Amüsantes und Leichtes kommt ebenfalls nicht zu kurz. In dem Kapitel „A little bit lucky“ spricht er von Fußball, von Lothar Matthäus als Trainer von Maccabi Nethanya – dessen Fußball-Philosophie auf Englisch Flohr grandios nachahmt. Das Publikum ist begeistert und applaudiert. Flohr richtet die Frage an die Anwesenden, ob sie einen israelischen Spieler in der Bundesliga kennen. Für eine richtige Antwort würde er eines seiner Bücher spendieren – doch die Fußballkenner scheinen an diesem Abend nicht dabei zu sein, denn keiner weiß einen Namen.


Großartig sind auch die folgenden Schilderungen des Oktoberfest-Besuchs bei Ramallah. Die Brauerei von Taybeh braut Bier nach deutschem Reinheitsgebot und veranstaltet jährlich ein Fest nach dem Münchner Vorbild. Obwohl nicht ungefährlich, wird er von einem seiner jüdischen Mitbewohner begleitet. Denn sie müssen auf die palästinensische Seite der Mauer, wo zum Erstaunen des Autors keine eingehende Kontrolle stattfindet. Auch hier gelingt es Flohr, die Vorurteile der Palästinenser gegenüber den Israelis und auch Deutschen amüsant zu beschreiben. Wie das Taybeh-Bier geschmeckt habe, wollen die Zuhörer wissen. „Süß. Ehrlich gesagt, fürchterlich toll war es nicht“, so Flohr.


Der Autor spricht immer wieder auch heikle Themen an: Das Verhältnis zwischen Deutschen und Israelis, Nazi-Witze, Mauerbau, seine Beziehung zu israelischen Frauen (einer im Besonderen), Geheimdienst und auch Gazakrieg. Wie z.B. in dem Kapitel „15 Sekunden“ in dem er beschreibt, wie er mit seiner israelischen Freundin Noa in den Gaza-Streifen fährt, um ihre Oma nach Raketenangriffen der Hamas aus der Sperrzone zu holen.
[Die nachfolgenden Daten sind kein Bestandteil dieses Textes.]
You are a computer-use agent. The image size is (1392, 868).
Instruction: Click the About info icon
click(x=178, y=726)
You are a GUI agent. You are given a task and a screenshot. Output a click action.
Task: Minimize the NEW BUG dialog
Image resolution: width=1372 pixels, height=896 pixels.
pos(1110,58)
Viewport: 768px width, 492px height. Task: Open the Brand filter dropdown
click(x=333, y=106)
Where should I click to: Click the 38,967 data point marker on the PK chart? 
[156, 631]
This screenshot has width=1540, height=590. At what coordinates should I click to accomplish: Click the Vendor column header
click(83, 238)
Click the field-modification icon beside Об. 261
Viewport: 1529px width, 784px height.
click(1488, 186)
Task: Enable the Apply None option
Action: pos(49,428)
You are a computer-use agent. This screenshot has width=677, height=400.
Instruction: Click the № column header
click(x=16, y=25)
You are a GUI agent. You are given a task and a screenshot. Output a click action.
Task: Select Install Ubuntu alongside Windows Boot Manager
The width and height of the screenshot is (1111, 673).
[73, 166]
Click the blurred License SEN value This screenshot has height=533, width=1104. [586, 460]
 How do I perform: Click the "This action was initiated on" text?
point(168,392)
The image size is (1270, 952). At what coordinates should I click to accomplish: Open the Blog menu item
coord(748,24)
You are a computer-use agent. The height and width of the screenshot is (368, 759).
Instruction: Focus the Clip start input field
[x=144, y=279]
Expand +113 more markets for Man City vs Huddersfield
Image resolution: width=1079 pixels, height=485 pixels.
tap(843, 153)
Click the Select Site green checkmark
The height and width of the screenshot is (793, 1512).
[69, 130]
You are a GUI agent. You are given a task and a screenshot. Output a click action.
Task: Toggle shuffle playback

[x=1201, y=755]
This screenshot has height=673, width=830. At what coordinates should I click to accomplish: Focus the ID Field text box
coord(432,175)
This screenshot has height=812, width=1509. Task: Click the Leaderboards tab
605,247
Wie sie ihm unterwegs erklärt, dass man bei der Durchsage „Tzewa adom, tzewa adom“ nur noch 15 Sekunden Zeit hätte, einen Schutzraum aufzusuchen. Der erste Alarm lässt nicht lange auf sich warten und Flohr realisiert, wie nah Krieg und Tod sind.


In jedem Satz merkt der Zuhörer, dass Flohr sehr fein beobachtet und genau beschreibt, ohne aber den moralischen Zeigefinger zu erheben. Das Bild von Israel ist herzlich, komisch, sympathisch, absurd und traurig zugleich. Auf die Frage, wie er sich in Israel eingelebt habe, antwortet der Autor, dass ihm Israel aus den Erzählungen anderer westlicher vorkam. Andererseits aber habe es auch vieles gegeben, woran er anknüpfen konnte, wie z.B. Fußballspielen, Partys, Konzerte.